EXERCISE BRIEF — Which lines run from the line with "Where should I" to the end of the entries? Write out exactly those, leaving out the pictures.

ENTRIES SUPPLIED —
== == ==
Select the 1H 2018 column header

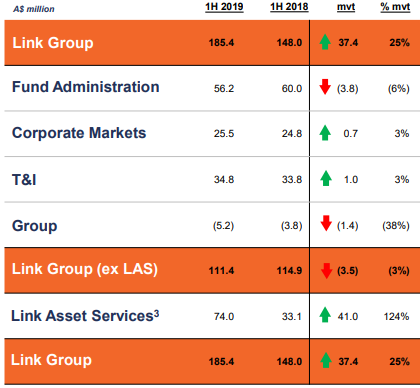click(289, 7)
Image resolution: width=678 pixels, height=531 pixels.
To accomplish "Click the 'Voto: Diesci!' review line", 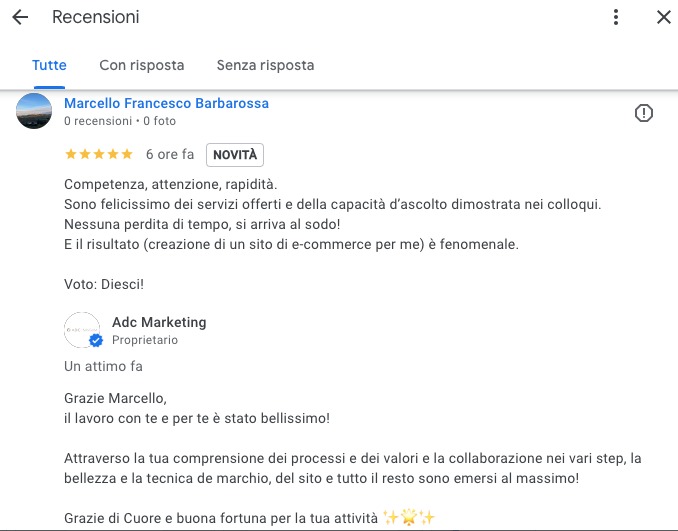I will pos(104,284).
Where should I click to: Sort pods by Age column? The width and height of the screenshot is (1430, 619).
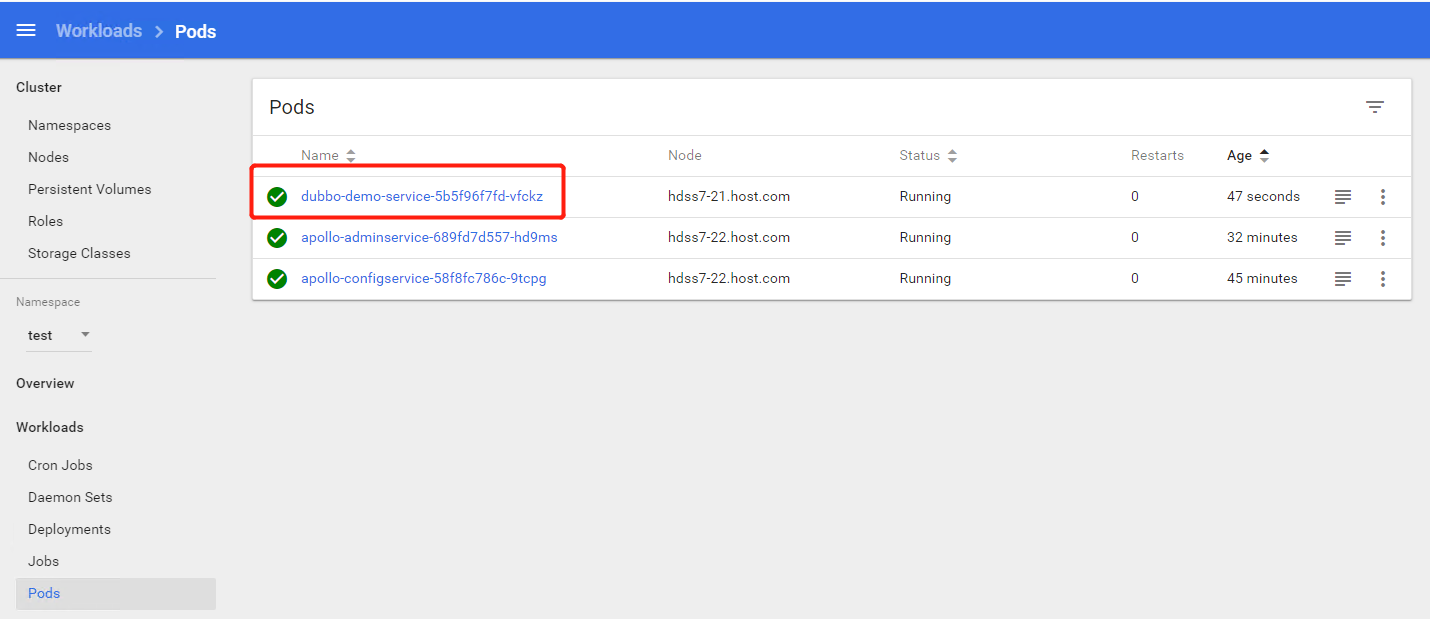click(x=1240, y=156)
== == ==
ANSWER TO THIS TASK —
Where should I click to: Sort pods by Age column? The width and height of the screenshot is (1430, 619).
click(x=1240, y=156)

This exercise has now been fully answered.